Work instruction: Reproduce all of the data, making sure that no line differs from the original.

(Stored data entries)

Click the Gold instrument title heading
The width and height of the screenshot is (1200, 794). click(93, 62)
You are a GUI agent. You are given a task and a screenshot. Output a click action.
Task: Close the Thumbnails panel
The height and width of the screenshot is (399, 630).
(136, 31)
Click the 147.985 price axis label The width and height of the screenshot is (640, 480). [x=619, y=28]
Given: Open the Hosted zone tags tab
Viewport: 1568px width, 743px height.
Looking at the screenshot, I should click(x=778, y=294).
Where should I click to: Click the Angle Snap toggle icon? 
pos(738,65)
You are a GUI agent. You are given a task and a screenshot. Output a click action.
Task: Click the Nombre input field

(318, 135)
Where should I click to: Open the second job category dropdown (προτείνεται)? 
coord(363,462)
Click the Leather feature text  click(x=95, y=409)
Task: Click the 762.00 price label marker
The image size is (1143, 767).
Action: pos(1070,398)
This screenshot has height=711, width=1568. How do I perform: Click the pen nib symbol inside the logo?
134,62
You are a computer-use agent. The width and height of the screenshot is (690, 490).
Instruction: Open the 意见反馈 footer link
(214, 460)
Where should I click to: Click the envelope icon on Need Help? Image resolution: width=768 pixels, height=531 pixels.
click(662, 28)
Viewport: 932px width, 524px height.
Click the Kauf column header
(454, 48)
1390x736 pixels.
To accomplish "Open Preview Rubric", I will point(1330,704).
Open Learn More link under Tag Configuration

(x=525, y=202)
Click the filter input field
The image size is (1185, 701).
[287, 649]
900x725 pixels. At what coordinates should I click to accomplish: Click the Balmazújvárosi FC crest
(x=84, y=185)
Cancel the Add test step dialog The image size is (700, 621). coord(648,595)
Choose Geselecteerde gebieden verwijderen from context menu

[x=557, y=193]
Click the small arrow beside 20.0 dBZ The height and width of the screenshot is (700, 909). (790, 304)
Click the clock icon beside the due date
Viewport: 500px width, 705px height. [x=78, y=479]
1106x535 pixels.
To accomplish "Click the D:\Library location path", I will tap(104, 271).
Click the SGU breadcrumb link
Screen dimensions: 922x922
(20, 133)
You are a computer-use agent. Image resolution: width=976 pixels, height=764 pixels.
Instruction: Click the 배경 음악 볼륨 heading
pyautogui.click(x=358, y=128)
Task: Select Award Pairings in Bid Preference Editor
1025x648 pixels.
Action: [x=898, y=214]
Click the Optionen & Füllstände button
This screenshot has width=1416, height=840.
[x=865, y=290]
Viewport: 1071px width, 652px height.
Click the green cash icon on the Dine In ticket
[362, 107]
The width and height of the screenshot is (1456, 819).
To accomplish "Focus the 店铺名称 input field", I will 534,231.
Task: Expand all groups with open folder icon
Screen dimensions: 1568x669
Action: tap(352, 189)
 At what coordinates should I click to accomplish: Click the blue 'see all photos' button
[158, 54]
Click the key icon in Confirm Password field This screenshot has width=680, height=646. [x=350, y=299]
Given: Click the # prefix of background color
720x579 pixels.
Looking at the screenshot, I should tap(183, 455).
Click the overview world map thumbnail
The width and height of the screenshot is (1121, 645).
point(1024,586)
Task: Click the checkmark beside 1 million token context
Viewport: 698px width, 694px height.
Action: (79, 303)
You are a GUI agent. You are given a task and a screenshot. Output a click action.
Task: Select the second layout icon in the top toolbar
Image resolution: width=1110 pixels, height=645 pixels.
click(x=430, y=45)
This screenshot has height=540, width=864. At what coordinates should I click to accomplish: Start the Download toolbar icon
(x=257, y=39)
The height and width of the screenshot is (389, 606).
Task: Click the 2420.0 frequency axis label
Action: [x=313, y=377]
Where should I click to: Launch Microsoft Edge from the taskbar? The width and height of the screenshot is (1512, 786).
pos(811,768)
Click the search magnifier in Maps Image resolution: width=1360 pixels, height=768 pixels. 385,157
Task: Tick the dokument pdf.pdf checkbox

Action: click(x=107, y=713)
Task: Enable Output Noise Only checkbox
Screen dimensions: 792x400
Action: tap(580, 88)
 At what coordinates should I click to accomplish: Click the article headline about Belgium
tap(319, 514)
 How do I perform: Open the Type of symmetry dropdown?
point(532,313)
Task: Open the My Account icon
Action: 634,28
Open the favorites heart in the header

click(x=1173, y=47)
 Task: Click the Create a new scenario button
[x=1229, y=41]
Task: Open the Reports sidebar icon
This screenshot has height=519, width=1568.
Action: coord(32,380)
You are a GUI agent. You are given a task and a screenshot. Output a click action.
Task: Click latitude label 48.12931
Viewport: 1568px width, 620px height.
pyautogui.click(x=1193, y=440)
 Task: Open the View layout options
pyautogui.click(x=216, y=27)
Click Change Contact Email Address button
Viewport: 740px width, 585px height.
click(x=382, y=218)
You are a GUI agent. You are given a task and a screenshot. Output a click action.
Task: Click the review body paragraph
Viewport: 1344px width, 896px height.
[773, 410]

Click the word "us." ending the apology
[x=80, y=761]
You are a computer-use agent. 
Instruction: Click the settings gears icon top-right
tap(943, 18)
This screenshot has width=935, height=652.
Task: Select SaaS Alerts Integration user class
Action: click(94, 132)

Output below:
Click the Gold instrument title heading
The width and height of the screenshot is (1200, 794). click(93, 62)
You are a GUI agent. You are given a task and a screenshot. Output a click action.
Task: Close the Thumbnails panel
The height and width of the screenshot is (399, 630).
(136, 31)
Click the 147.985 price axis label The width and height of the screenshot is (640, 480). [x=619, y=28]
Given: Open the Hosted zone tags tab
Viewport: 1568px width, 743px height.
Looking at the screenshot, I should click(x=778, y=294).
Where should I click to: Click the Angle Snap toggle icon? 
pos(738,65)
You are a GUI agent. You are given a task and a screenshot. Output a click action.
Task: Click the Nombre input field

(318, 135)
Where should I click to: Open the second job category dropdown (προτείνεται)? 
coord(363,462)
Click the Leather feature text  click(x=95, y=409)
Task: Click the 762.00 price label marker
The image size is (1143, 767).
Action: pos(1070,398)
This screenshot has height=711, width=1568. How do I perform: Click the pen nib symbol inside the logo?
134,62
You are a computer-use agent. The width and height of the screenshot is (690, 490).
Instruction: Open the 意见反馈 footer link
(214, 460)
Where should I click to: Click the envelope icon on Need Help? Image resolution: width=768 pixels, height=531 pixels.
click(662, 28)
Viewport: 932px width, 524px height.
Click the Kauf column header
(454, 48)
1390x736 pixels.
To accomplish "Open Preview Rubric", I will point(1330,704).
Open Learn More link under Tag Configuration

(x=525, y=202)
Click the filter input field
The image size is (1185, 701).
[287, 649]
900x725 pixels. At what coordinates should I click to accomplish: Click the Balmazújvárosi FC crest
(x=84, y=185)
Cancel the Add test step dialog The image size is (700, 621). coord(648,595)
Choose Geselecteerde gebieden verwijderen from context menu

[x=557, y=193]
Click the small arrow beside 20.0 dBZ The height and width of the screenshot is (700, 909). (790, 304)
Click the clock icon beside the due date
Viewport: 500px width, 705px height. [x=78, y=479]
1106x535 pixels.
To accomplish "Click the D:\Library location path", I will tap(104, 271).
Click the SGU breadcrumb link
Screen dimensions: 922x922
(20, 133)
You are a computer-use agent. Image resolution: width=976 pixels, height=764 pixels.
Instruction: Click the 배경 음악 볼륨 heading
pyautogui.click(x=358, y=128)
Task: Select Award Pairings in Bid Preference Editor
1025x648 pixels.
Action: [x=898, y=214]
Click the Optionen & Füllstände button
This screenshot has width=1416, height=840.
[x=865, y=290]
Viewport: 1071px width, 652px height.
Click the green cash icon on the Dine In ticket
[362, 107]
The width and height of the screenshot is (1456, 819).
To accomplish "Focus the 店铺名称 input field", I will 534,231.
Task: Expand all groups with open folder icon
Screen dimensions: 1568x669
Action: tap(352, 189)
 At what coordinates should I click to accomplish: Click the blue 'see all photos' button
[158, 54]
Click the key icon in Confirm Password field This screenshot has width=680, height=646. [x=350, y=299]
Given: Click the # prefix of background color
720x579 pixels.
Looking at the screenshot, I should tap(183, 455).
Click the overview world map thumbnail
The width and height of the screenshot is (1121, 645).
point(1024,586)
Task: Click the checkmark beside 1 million token context
Viewport: 698px width, 694px height.
Action: (79, 303)
You are a GUI agent. You are given a task and a screenshot. Output a click action.
Task: Select the second layout icon in the top toolbar
Image resolution: width=1110 pixels, height=645 pixels.
click(x=430, y=45)
This screenshot has height=540, width=864. At what coordinates should I click to accomplish: Start the Download toolbar icon
(x=257, y=39)
The height and width of the screenshot is (389, 606).
Task: Click the 2420.0 frequency axis label
Action: [x=313, y=377]
Where should I click to: Launch Microsoft Edge from the taskbar? The width and height of the screenshot is (1512, 786).
pos(811,768)
Click the search magnifier in Maps Image resolution: width=1360 pixels, height=768 pixels. 385,157
Task: Tick the dokument pdf.pdf checkbox

Action: click(x=107, y=713)
Task: Enable Output Noise Only checkbox
Screen dimensions: 792x400
Action: tap(580, 88)
 At what coordinates should I click to accomplish: Click the article headline about Belgium
tap(319, 514)
 How do I perform: Open the Type of symmetry dropdown?
point(532,313)
Task: Open the My Account icon
Action: 634,28
Open the favorites heart in the header

click(x=1173, y=47)
 Task: Click the Create a new scenario button
[x=1229, y=41]
Task: Open the Reports sidebar icon
This screenshot has height=519, width=1568.
Action: coord(32,380)
You are a GUI agent. You are given a task and a screenshot. Output a click action.
Task: Click latitude label 48.12931
Viewport: 1568px width, 620px height.
pyautogui.click(x=1193, y=440)
 Task: Open the View layout options
pyautogui.click(x=216, y=27)
Click Change Contact Email Address button
Viewport: 740px width, 585px height.
click(x=382, y=218)
You are a GUI agent. You are given a task and a screenshot. Output a click action.
Task: Click the review body paragraph
Viewport: 1344px width, 896px height.
[773, 410]

Click the word "us." ending the apology
[x=80, y=761]
You are a computer-use agent. 
Instruction: Click the settings gears icon top-right
tap(943, 18)
This screenshot has width=935, height=652.
Task: Select SaaS Alerts Integration user class
Action: click(94, 132)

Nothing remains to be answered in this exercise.